Gain performance by not initializing variables

• Download initialization test source - 4.59 Kb

Abstract

Explicitly initializing class member variables and method variables actually reduces performance in .NET. This article explores the different types of variable initialization schemes available in .NET and the performance impact of each initialization scheme. Measurements indicate that expressly initializing variables slows object initialization by 10% and slows method calls by about 20%.

Introduction

If you come from a C/C++ background (as I do) you are probably in the habit of always initializing your variables. The classic approach is to initialize when defining the variable (as recommended by Scott Meyers in Effective C++).

class B
{
    // Member variables initialized explicitly

    private int varA = 0;
    private string varB = null;
    private DataSet varC = null;
    private DataSet varD = null;
    private string varE = null;

    ...

Another approach is to explicitly initialize the variables in the constructor:

class C
{
    // Member variables not initialized on definition

    private int varA;
    private string varB;
    private DataSet varC;
    private DataSet varD;
    private string varE;
    
    // Member variables explicitly initialized in the constructor

    public C()
    {
        varA = 0;
        varB = null;
        varC = null;
        varD = null;
        varE = null;
    }
    
    ...

Well, if you follow any of the above approaches, you are hurting performance in .NET!

***

To be done:
a - In the article on variable initialization in .NET, which member variables does class B declare, and what is the type of each?
b - Could you extend the article on variable initialization in .NET, picking up right after its final sentence?

Dataset content:
***

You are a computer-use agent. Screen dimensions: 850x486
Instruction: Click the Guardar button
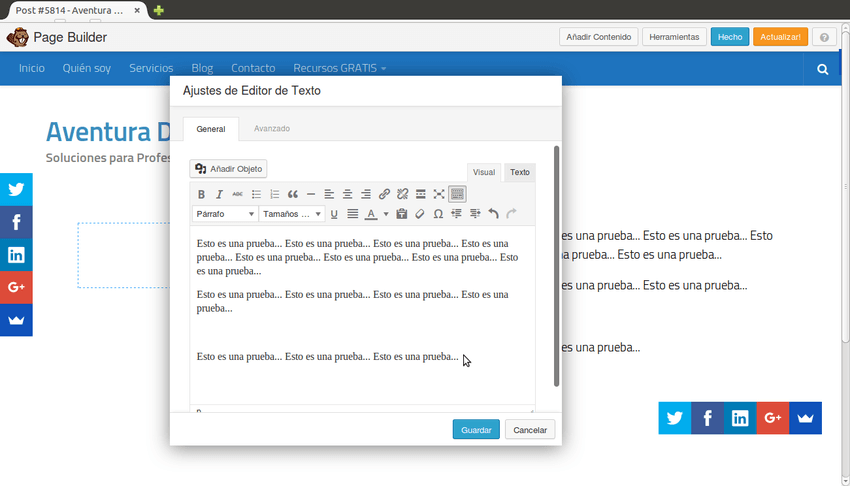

***

Responses per task:
a - varA (int), varB (string), varC (DataSet), varD (DataSet), varE (string)

b -
The case for initialization

In .NET, the Common Language Runtime (CLR) expressly initializes all variables as soon as they are created. Value types are initialized to 0 and reference types are initialized to null. When you expressly initialize your variables, the compiler creates code to set the value of the variables and includes that code as part of your object initialization (for classes) or method call (for methods). The compiler is not smart enough (Microsoft, take a hint…) to discover this duplicate initialization. Granted, if you initialize a variable to a non-default value (e.g., int A = 3;) the compiler is perfectly justified in creating the extra code. When you instantiate an object (using the new keyword) or make a method call, the following sequence happens:

• Your variables are allocated (based on instructions from the compiler).
• The variables are initialized by the CLR.
• The code for the object constructor or method is executed.

The problem here is: if you explicitly initialized your variables, the constructor or method code will initialize your variables again. Is this really a problem? In many cases, the double initialization is not a problem:

• If the variables are static (class variables), the initialization is done once during the entire life of the process.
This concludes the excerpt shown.